Der Ausdruck »Jungen« verrieth dem Glassammler, daß sich Herr Ammer in aufgeregter Stimmung befand. Deßhalb schien es ihm nicht angemessen, das Gespräch in gleicher Weise noch länger fortzusetzen. Er suchte daher einzulenken und erwiderte auf die Bemerkung des wohlhabenden Webers:

Da sei Gott vor, Herr Ammer, daß Ihre Herren Söhne –

Meine Jungen sind keine Herren und sollen auch, will's Gott, bei meinen Lebzeiten keine werden.

Sein Sie doch nicht curios, Herr Ammer! versetzte Leisetritt. Es ist Mancher schon in der Kutsche gefahren, der in jungen Jahren sich mit Hacke und Beil abplagen mußte, und umgekehrt haben alte Leute den Karren geschoben, denen als Schuljungen die Schreibebüchel von Bedienten nachgetragen wurden. Aber wissen Sie, Herr Ammer, Jugend, die aus gutem Herzen die Worte der Schrift befolgt, hat ein fröhliches Alter zu erwarten. Und das thun Ihre Söhne, gesegn' es ihnen der Herr! Die beiden Handwerksburschen, denen Christlieb das Zweigroschenstückel gab, werden sie nicht vergessen, die lieben Herzen, und die paar so verschenkten Batzen werden dreihundertfach wiederkommen.

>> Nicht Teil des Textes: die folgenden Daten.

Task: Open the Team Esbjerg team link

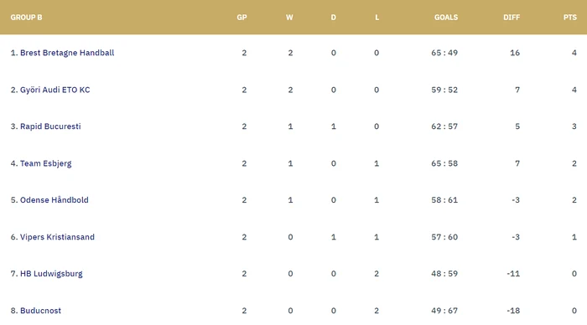Action: point(45,163)
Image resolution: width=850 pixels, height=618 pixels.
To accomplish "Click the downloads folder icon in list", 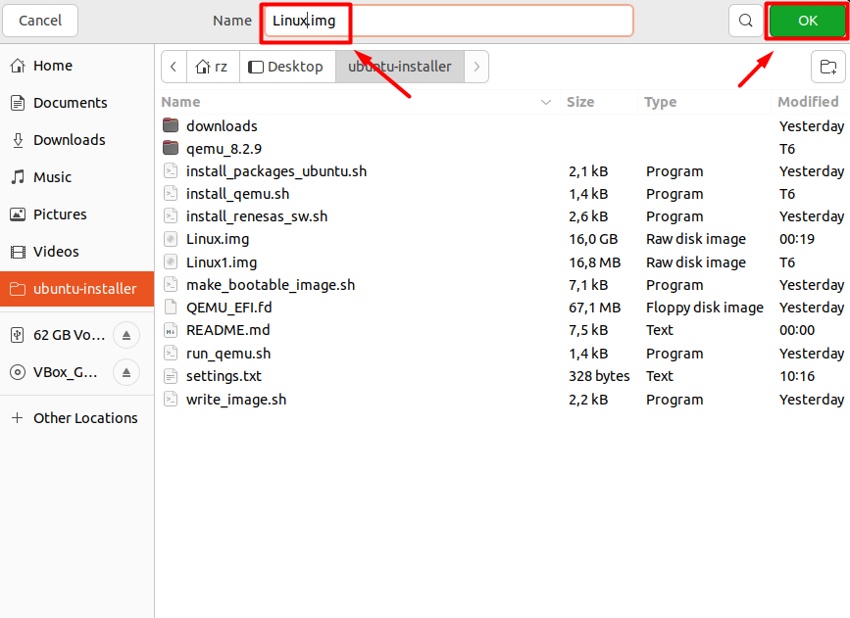I will 171,125.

Wo trafst du meine Kinder? fragte Ammer.

Bei der dreieckigen Scheuer, erwiderte Leisetritt. Sie ruhten eben aus neben dem Wegweiser, unter dem die Handwerksburschen saßen, als ich mit meinem klimprigen Fuhrwerk vorbeikam. Sie haben sich auch nicht gar zu lange dort verhalten, wie ich sehe, denn dort kommen sie eben die Gasse neben Goldschmied's Garten herauf. – Guten Abend, Herr Ammer. Ich muß mich scharf dazu halten, wenn ich vor Finsterwerden noch über's Pochwasser kommen will; behüt' Sie Gott!

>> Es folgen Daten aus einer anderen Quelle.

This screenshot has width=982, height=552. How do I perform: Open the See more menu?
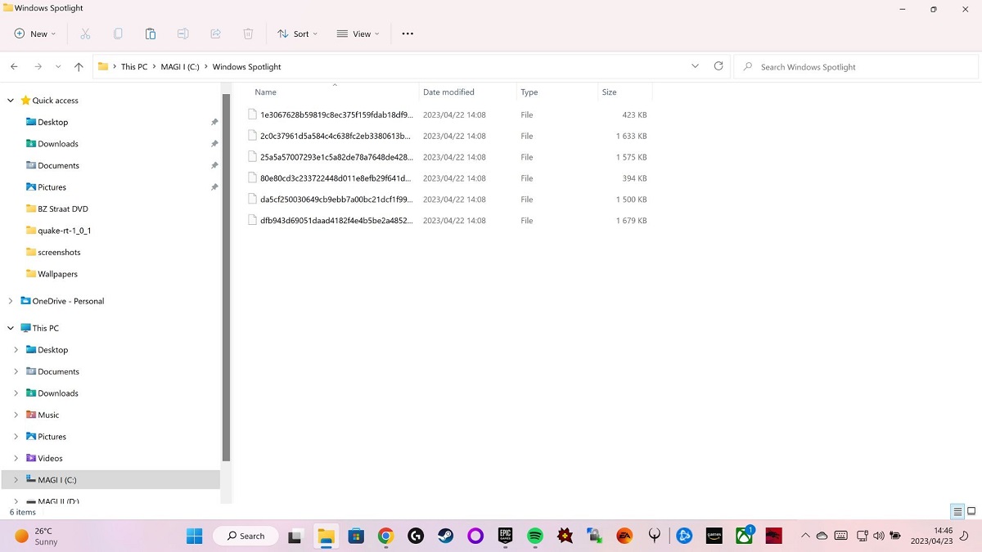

Gute Geschäfte! versetzte der Weber. Wenn du wieder des Weges kommst, kannst du mit zufragen. Die Florel wird inzwischen wohl 'was Scherbel machen.

Ammer rückte sein Käppchen, der Glassammler schlang das Tragseil um die Handhaben seines Karrens und fuhr in langsamem Schritte aus dem Dorfe der steinigen Oede zu, die an das Rohr stieß.